SPIDA-web is up and running for female specimens only, allowing registered users to submit images to the networks for species level identifications (see Instructions for details). Users submit minimally processed images and receive back identifications and information on matching species from a database, including images, drawings and distribution maps. Submitted images need only be 256x256 pixels, grayscale, and cropped square. We hope to have the males finished by early fall, 2005.

Every image submitted to SPIDA-web will be stored in a database for future supervised inclusion in the training sets for underrepresented species. This will allow the system to evolve and improve as people use it. In the future, we would like to collect locality data for each image as well, so we can expand the distribution maps in our database.
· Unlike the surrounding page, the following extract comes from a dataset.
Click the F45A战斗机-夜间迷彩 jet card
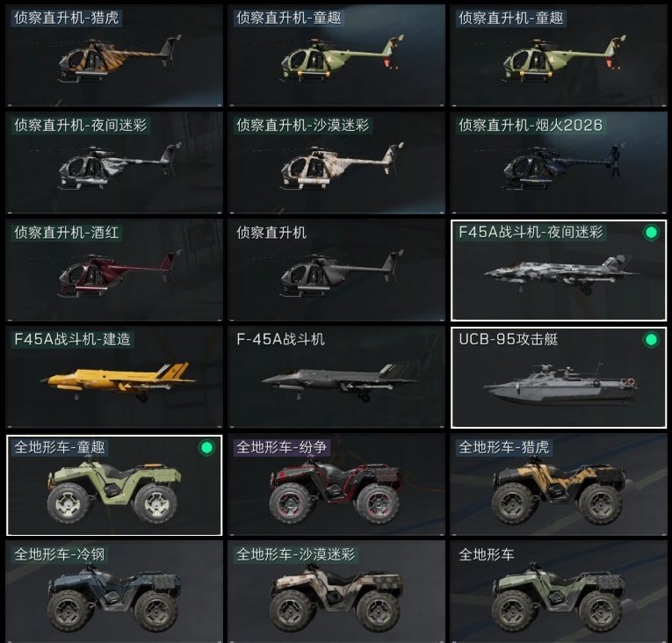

The flowchart illustrates the sequence of events.

Future Work

*My [Dr. K. Russell] vision is to create some sort of non-profit center or institute for automated species identification. This center could be housed anywhere, but preferably at a museum or university and would consist of myself, Mr. Martin Do (the computer scientist/programmer on the project) and a few programmers and technicians. Scientists or other organizations interested in developing an identification system for their particular group (or location) would contract us for the work. Through consultation with them, we would make the necessary input modifications (one image, many images, sound, etc.) and build the system. Once built, it could either be housed on the center's servers, or taken by the contracting institution. ANN-based systems should ideally be dynamic, such that as people use the system, it improves by making use of the incoming information. In addition, as taxonomy is still rather fluid for many groups, these changes would need to be incorporated. Therefore, there is a certain amount of necessary maintenance. Part of the center's purpose could be to maintain the identification systems or to train others to do so. I think it makes more sense to have a central location for this work than to move from institution to institution as part of various individual grants to work on different groups. The center would also serve as a place to bring disparate initiatives together--different taxa and different approaches to automated species identification.